→ **Supplied passage**:
In addition, in this embodiment, the third rotation portion 403 is made to abut against the first rotation portion 401, so that the third rotation portion 403 can drive the holder 40 to turn to the position of the holder 40 when the charging device 1 is in a horizontal state, thereby improving the rotation performance of the holder 40, and the smoothness of the surface of the charging device 1 is ensured. In summary, when the charging device 1 is horizontal, a gap between the second rotation portion 402 and the first rotation portion 401 allows for adjustment of the angle between the second housing 20 and the holder 40. The third rotation portion 403 abuts the first rotation portion 401 to ensure that the holder 40 is rotated to the initial position by the rotation of the third rotation portion 403 and to ensure the smoothness of the surface of the charging device 1.

In at least one alternative embodiment, there is a gap between the second rotation portion 402 and the third rotation portion 403, and the gap can be used to accommodate the first rotation portion 401. For example, when the charging device 1 is in an initial state, there is no clearance space 400 formed, and the first rotation portion 401 is disposed in the gap at this time, and the first rotation portion 401 can be accommodated effectively. After the second housing 20 moves, the first rotation portion 401 breaks away from the gap, and surrounds the above-mentioned components to form a clearance space 400.

In at least one alternative embodiment, the side surface of the holder 40 distal from the first sub-housing 11, the side surface of the second rotation portion 402 distal from the first sub-housing 11, and the side surface of the fourth sub-housing 22 distal from the first sub-housing 11 are flush with each other.

On the basis that the side surface of the holder 40 distal from the first sub-housing 11 and the side surface of the protruding portion 13 distal from the first sub-housing 11 are flush, the side surface of the holder 40 distal from the first sub-housing 11, the side surface of the second rotation portion 402 distal from the first sub-housing 11, and the fourth sub-housing 22 distal from the first sub-housing 11 are flush with each other. The above-mentioned surfaces together constitute the abutment surface of the charging device 1, making all the abutting surfaces flush can further improve the flatness of the surface of the charging device 1, so that the user can place the electronic device 2 arbitrarily in a horizontal state.

→ **Dataset entries**:
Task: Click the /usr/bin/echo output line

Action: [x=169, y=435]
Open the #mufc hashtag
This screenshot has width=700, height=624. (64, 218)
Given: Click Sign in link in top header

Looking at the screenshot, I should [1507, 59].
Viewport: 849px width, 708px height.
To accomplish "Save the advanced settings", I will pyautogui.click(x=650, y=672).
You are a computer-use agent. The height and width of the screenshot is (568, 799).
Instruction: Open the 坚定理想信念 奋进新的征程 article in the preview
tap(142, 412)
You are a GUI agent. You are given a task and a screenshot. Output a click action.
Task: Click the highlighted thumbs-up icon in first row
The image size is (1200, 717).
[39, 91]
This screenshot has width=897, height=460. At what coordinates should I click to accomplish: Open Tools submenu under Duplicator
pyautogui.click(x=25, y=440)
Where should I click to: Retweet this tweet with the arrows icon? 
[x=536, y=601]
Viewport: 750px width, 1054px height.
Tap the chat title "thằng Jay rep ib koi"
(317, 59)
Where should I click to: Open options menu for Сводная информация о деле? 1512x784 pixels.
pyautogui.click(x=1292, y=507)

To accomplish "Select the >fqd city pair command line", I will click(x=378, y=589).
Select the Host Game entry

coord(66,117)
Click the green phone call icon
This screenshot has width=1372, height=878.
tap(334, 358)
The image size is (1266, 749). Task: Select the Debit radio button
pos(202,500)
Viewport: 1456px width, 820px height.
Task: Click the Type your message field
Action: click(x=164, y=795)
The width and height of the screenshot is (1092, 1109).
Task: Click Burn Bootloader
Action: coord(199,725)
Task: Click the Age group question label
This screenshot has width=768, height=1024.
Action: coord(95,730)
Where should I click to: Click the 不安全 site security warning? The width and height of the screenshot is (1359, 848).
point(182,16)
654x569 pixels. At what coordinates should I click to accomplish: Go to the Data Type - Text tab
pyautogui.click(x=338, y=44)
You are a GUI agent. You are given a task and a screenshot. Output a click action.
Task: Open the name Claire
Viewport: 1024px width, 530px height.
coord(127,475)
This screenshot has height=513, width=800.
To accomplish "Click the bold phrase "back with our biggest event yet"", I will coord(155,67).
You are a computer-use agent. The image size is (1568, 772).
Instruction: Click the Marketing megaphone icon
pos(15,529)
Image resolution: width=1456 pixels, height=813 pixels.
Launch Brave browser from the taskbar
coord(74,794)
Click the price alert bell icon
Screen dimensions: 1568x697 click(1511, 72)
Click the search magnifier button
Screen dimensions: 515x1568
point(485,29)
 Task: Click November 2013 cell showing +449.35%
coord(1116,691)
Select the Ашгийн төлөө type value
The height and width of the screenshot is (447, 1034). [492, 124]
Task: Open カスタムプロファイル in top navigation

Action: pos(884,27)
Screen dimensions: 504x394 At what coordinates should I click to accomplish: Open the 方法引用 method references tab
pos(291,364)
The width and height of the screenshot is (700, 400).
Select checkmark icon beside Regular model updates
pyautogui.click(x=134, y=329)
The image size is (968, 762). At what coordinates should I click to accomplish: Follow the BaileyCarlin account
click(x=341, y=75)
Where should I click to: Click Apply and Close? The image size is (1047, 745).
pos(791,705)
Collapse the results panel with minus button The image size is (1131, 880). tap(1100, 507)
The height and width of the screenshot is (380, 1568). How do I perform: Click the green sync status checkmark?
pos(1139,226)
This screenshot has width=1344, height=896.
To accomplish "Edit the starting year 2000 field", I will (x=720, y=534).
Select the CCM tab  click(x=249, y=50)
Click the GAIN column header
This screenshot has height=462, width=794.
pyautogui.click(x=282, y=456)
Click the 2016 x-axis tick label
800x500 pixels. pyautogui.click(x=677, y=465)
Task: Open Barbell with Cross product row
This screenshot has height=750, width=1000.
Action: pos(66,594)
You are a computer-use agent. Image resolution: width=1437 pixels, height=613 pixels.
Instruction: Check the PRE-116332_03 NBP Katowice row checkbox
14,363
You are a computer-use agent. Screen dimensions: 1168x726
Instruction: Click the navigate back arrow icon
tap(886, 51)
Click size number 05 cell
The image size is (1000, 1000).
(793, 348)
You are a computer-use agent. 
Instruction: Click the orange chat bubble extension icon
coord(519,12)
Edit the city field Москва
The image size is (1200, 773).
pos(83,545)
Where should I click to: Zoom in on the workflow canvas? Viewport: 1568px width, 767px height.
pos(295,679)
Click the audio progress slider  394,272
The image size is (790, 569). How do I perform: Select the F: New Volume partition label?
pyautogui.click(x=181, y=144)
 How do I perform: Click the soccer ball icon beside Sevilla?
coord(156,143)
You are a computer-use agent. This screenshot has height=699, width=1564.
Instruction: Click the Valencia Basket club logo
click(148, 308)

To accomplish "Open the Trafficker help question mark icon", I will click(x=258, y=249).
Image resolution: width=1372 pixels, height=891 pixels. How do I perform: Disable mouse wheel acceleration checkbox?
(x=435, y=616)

→ **Short problem**:
Extend the charging-device text past its final sentence, writing the next passage in the same technical style.

→ **Answer to this task**:
In at least one alternative embodiment, specific reference is again made to FIG. 2. In this embodiment, the first housing 10 includes a connected first sub-housing 11 and a second sub-housing 12. The first sub-housing 11 and the second sub-housing 12 surround and form a first receiving space 100. The second housing 20 includes a third sub-housing 21 and a fourth sub-housing 22 connected to each other. The third sub-housing 21 is more proximal to the first sub-housing 11 than the fourth sub-housing 22, and the third sub-housing 21 and the fourth sub-housing 22 surround to form a third receiving space 200.

The charging device 1 further includes a motor assembly 50. The motor assembly 50 is arranged in the first receiving space 100. The motor assembly 50 is rotatably connected to the second housing 20, and the motor assembly 50 can drive the second housing 20 rotates relative to the first housing 10.

In this embodiment, in order to allow the second housing 20 to rotate relative to the first housing 10, a motor assembly 50 can be added, so that the motor assembly 50 is arranged in the first receiving space 100 in the first housing 10, and the motor assembly 50 is connected to the second housing 20, so that when the motor assembly 50 starts to work, the motor assembly 50 can drive the second housing 20 to rotate relative to the first housing 10. As for the specific structure of the motor assembly 50, as long as it can drive the second housing 20 to rotate relative to the first housing 10, it should be within the scope of the disclosure. This article will introduce several specific embodiments.

Specific reference is now made to FIGS. 2 and 14. FIG. 14 is an exploded view of a portion of a charging device in another embodiment of the disclosure. In this embodiment, the motor assembly 50 includes a motor 51, a screw rod 55, and a slider 52. The screw rod 55 is connected to the motor 51, the slider 52 is sleeved on the screw rod 55, and the slider 52 is screwed to the screw rod 55. The slider 52 is provided with a first sliding portion 521. The motor assembly 50 also includes a second sliding portion 522, and the first sliding portion 521 and the second sliding portion 522 cooperate with each other so that the slider 52 can slide along the screw rod 55 when the motor 51 operates.

The side of the slider 52 proximal to the second sub-housing 12 is provided with a third rotation groove 526, and the charging device 1 further includes a third rotation shaft 527. One end of the third rotation shaft 527 is connected to the second housing 20, and the other end of the third rotation shaft 527 is disposed in the third rotation groove 526.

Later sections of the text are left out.